A final da Copa do Mundo de 2026 entre Espanha e Argentina, marcada para este domingo às 16h em Nova Jersey, chega com procura recorde e oferta cada vez mais restrita para quem ainda tenta comprar ingresso. Em um site de revenda não oficial ainda aparecem poucas entradas disponíveis, com o preço máximo anunciado alcançando R$ 168 mil — um patamar que coloca a partida fora do alcance da maior parte dos torcedores.

O levantamento do próprio site indica que restam cerca de 4% das entradas para a decisão. A discrepância em relação aos valores praticados para o jogo de terceiro lugar chama atenção: enquanto a final atinge cifras seis dígitos, ingressos para França x Inglaterra em Miami são encontrados, segundo a mesma fonte, a partir de cerca de R$ 3 mil a R$ 5 mil. A diferença evidencia um mercado de revenda que pressiona a acessibilidade do espetáculo.

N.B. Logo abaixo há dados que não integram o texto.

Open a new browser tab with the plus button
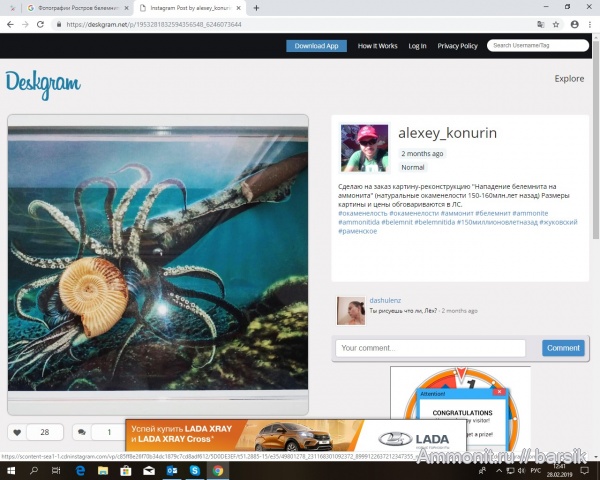Image resolution: width=600 pixels, height=480 pixels. pyautogui.click(x=257, y=7)
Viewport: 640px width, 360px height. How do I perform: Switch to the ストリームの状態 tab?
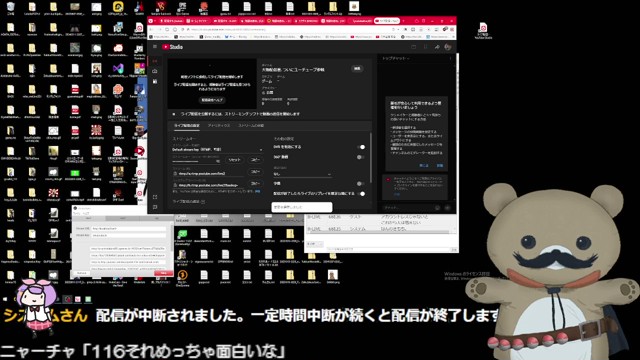point(251,126)
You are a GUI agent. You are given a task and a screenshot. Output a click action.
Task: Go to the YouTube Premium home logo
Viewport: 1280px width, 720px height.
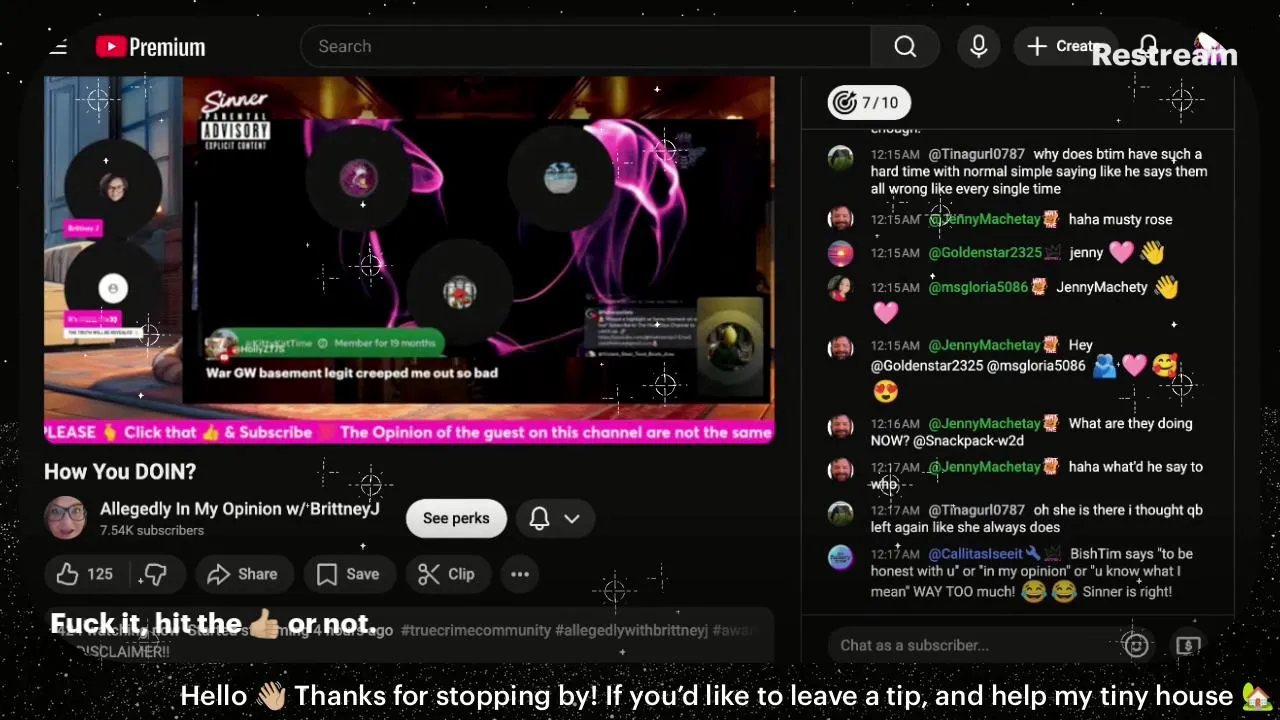pos(150,47)
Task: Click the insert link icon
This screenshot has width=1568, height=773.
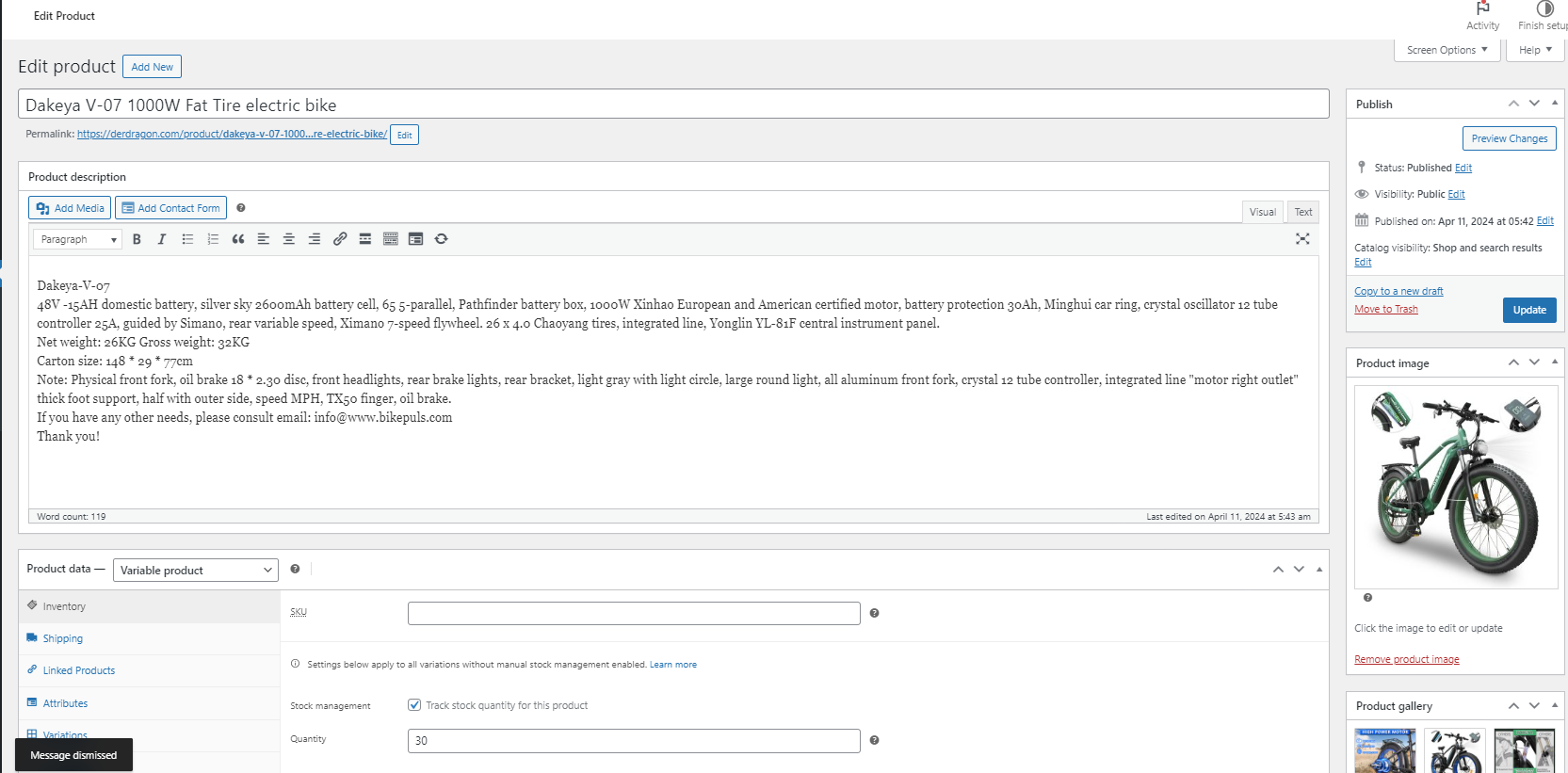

Plataformas de revenda como a citada operam fora dos canais oficiais da Fifa, o que reforça questões sobre fiscalização, transparência e responsabilidade. A alta dos preços não é só um indicador de demanda extrema: também expõe práticas de especulação que distanciam o evento de seu público tradicional e criam desconforto para organizadores e entidades envolvidas.

A partida promete lotar e será acompanhada por transmissões globais, mas a presença de poucos bilhetes acessíveis reduz a diversidade de torcidas nos estádios e alimenta críticas sobre o controle do mercado secundário. Enquanto isso, autoridades e a própria Fifa enfrentam o desafio de conciliar venda oficial, combate ao cambismo e imagem pública do torneio.